Given exercise A:
Within the records, replace "screenshot" with "capture" in everything from the first line down to the line containing "[x=76, y=100]", changing nothing else. Return only those lines.
--- Start Excerpt ---
To understand the whole syntax in the examples given in this
chapter, it is good to understand this parsing tool (the extensible
grammars), but we shall try to give some minimal explanations to
allow the reader to follow them.
A syntax extension is an OCaml object file (ending with ".cmo" or
".cma") which is loaded inside Camlp5. The source of this file uses
calls to the specific statement EXTEND applied to entries defined in
the Camlp5 module "Pcaml".
Entries
The grammar of OCaml contains several entries, corresponding to the
major notions of the language, which are modifiable this way, and
even erasable. They are defined in this module "Pcaml".
Most important entries:
expr: the expressions.
patt: the patterns.
ctyp: the types.
str_item: the structure items, i.e. the items between
"struct" and "end", and the toplevel phrases in a ".ml" file.
sig_item: the signature items, i.e. the items between
"sig" and "end", and the toplevel phrases in a ".mli" file.
module_expr: the module expressions.
module_type: the module types.
Entries of object programming:
class_expr: the class expressions.
class_type: the class types.
class_str_item: the objects items.
class_sig_item: the objects types items.
Main entries of files and interactive toplevel parsing:
implem: the phrases that can be found in a ".ml" file.
interf: the phrases that can be found in a ".mli" file.
top_phrase: the phrases of the interactive toplevel.
use_file: the phrases that can be found in a file
included by the directive "use".
Extra useful entries also accessible:
let_binding: the bindings "expression = pattern" found in
the "let" statement.
type_declaration: the bindings "name = type" found in
the "type" statement.
Syntax tree quotations
A grammar rule is a list of rule symbols followed by the semantic
action, i.e. the result of the rule. This result is a syntax tree,
whose type is the type of the extended entry. The description of the
types of the syntax tree are in the Camlp5 module
"MLast".
There is however a simpler way to make values of these syntax tree
types: the system quotations (see chapters
about quotations
and syntax tree). With this system, it is
possible to represent syntax tree in concrete syntax, between
specific parentheses, namely "<<" and
">>", or between "<:name<" and
">>".
--- End Excerpt ---
Given exercise B:
Decide whether each statement agrees with the Camlp5 excerpt. Answer yes or no, and quote the words that decide it.
(i) A syntax extension is an OCaml object file that is loaded inside Camlp5.
(ii) The types of the syntax tree are described in the Camlp5 module "Pcaml".
(iii) The entry top_phrase stands for the phrases found in a ".mli" file.
--- Start Entries supplied ---
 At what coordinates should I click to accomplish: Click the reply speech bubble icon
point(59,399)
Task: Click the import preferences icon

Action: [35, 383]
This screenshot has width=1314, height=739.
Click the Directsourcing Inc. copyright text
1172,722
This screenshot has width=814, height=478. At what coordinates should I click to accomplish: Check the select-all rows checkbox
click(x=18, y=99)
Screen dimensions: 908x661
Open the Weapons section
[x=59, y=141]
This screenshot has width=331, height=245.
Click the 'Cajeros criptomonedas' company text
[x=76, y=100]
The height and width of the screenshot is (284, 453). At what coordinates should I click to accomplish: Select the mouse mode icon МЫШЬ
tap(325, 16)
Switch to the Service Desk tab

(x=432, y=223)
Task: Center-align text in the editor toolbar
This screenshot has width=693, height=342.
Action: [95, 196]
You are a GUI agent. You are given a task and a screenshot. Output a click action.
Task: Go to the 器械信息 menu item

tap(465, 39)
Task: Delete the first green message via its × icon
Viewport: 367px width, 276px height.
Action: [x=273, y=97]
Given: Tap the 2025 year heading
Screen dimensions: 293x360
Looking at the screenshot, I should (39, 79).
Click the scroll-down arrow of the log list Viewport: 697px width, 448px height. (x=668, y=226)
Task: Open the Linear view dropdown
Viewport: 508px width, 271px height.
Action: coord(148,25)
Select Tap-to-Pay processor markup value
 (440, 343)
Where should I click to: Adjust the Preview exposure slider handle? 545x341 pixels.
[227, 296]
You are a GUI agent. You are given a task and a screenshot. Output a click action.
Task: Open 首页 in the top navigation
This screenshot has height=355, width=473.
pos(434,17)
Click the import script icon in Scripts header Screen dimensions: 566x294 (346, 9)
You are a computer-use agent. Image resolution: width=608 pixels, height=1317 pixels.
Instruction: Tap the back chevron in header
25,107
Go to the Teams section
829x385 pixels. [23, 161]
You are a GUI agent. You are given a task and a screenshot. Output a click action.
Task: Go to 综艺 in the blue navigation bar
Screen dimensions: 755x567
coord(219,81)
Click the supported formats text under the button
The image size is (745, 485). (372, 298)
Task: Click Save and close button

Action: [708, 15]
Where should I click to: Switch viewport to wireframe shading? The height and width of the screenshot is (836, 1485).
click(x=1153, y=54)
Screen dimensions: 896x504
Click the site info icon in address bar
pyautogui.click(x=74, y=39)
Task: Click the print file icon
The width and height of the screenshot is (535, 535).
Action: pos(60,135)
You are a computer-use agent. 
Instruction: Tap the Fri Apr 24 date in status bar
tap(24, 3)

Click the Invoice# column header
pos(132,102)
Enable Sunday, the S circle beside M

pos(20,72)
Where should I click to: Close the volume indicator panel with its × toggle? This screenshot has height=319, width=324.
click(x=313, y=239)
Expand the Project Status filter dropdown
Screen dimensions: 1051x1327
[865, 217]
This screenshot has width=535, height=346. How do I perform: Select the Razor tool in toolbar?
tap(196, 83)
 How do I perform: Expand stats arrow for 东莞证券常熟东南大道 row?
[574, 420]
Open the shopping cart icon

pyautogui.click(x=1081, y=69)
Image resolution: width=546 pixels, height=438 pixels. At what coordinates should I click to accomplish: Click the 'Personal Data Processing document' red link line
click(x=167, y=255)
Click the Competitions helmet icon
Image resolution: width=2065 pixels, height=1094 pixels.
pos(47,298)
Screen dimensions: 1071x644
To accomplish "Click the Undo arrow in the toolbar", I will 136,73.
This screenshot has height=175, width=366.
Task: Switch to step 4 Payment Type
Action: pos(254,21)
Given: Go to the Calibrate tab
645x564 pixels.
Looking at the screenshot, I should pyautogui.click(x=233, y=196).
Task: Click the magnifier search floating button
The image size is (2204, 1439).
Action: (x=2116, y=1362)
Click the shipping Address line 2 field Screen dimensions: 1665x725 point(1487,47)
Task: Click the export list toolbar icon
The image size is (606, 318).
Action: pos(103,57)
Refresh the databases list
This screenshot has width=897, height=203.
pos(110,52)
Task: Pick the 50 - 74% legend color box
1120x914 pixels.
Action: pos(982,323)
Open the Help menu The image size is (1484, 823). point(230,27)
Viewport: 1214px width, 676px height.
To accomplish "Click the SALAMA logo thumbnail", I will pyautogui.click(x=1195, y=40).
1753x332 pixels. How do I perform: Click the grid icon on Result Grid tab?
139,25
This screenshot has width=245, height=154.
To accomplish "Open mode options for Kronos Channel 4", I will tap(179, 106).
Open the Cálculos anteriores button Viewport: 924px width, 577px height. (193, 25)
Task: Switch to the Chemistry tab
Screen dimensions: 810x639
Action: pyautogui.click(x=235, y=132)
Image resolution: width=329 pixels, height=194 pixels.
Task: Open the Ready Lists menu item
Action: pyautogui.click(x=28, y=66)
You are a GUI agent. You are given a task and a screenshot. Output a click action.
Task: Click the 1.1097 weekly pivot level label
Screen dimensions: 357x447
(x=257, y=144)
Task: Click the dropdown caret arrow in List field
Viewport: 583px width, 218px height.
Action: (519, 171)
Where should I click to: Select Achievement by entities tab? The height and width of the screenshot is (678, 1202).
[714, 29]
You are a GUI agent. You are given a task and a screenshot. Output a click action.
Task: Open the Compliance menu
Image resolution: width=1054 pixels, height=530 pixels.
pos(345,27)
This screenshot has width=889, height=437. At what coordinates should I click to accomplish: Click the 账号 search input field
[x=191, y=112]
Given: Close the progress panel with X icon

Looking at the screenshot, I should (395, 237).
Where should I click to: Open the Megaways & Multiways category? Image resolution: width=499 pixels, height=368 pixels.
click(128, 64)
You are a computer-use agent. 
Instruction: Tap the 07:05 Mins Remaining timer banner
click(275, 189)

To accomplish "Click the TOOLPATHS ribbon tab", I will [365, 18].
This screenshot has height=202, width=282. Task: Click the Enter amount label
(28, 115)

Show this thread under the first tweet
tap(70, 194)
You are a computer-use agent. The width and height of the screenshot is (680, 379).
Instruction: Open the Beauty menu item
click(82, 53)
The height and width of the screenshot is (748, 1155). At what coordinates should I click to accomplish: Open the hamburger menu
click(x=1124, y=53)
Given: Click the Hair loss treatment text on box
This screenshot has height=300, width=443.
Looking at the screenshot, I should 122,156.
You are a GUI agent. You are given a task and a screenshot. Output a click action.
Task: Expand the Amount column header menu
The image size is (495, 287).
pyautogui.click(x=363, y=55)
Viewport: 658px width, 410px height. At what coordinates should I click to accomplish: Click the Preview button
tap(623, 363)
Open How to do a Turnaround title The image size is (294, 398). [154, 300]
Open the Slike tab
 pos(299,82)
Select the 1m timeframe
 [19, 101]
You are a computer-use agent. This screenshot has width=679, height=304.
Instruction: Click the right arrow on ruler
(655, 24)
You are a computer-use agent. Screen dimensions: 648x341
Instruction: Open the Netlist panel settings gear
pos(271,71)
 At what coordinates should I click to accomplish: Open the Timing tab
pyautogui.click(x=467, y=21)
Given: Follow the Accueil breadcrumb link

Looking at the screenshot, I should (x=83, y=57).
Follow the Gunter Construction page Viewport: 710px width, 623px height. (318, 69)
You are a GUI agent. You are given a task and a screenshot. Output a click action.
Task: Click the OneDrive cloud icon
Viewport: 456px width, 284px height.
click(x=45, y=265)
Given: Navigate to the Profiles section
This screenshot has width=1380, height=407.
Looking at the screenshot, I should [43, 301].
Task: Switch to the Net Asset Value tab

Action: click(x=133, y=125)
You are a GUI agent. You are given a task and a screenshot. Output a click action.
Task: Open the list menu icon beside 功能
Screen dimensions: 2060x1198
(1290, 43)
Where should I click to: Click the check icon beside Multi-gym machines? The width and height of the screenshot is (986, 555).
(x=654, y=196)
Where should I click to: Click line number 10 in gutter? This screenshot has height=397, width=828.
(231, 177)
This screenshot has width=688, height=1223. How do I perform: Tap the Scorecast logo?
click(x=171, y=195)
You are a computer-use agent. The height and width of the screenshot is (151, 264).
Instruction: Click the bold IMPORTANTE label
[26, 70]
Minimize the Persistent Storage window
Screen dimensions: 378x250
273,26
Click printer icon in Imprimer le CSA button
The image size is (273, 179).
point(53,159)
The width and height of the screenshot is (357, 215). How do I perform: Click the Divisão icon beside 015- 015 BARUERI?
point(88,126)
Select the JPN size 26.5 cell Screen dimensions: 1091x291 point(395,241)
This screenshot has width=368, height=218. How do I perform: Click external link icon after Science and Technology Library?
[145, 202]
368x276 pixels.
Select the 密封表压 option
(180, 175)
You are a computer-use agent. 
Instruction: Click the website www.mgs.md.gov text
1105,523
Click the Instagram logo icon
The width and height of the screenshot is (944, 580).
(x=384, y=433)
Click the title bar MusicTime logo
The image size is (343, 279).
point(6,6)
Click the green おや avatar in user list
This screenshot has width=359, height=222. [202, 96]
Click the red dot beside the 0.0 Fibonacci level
--- End Entries supplied ---
Answer A:
 At what coordinates should I click to accomplish: Click the reply speech bubble icon
point(59,399)
Task: Click the import preferences icon

Action: [35, 383]
This capture has width=1314, height=739.
Click the Directsourcing Inc. copyright text
1172,722
This capture has width=814, height=478. At what coordinates should I click to accomplish: Check the select-all rows checkbox
click(x=18, y=99)
Screen dimensions: 908x661
Open the Weapons section
[x=59, y=141]
This capture has width=331, height=245.
Click the 'Cajeros criptomonedas' company text
[x=76, y=100]

Answer B:
(i) Yes: "A syntax extension is an OCaml object file (ending with ".cmo" or ".cma") which is loaded inside Camlp5."
(ii) No: "The description of the types of the syntax tree are in the Camlp5 module "MLast"."
(iii) No: "top_phrase: the phrases of the interactive toplevel."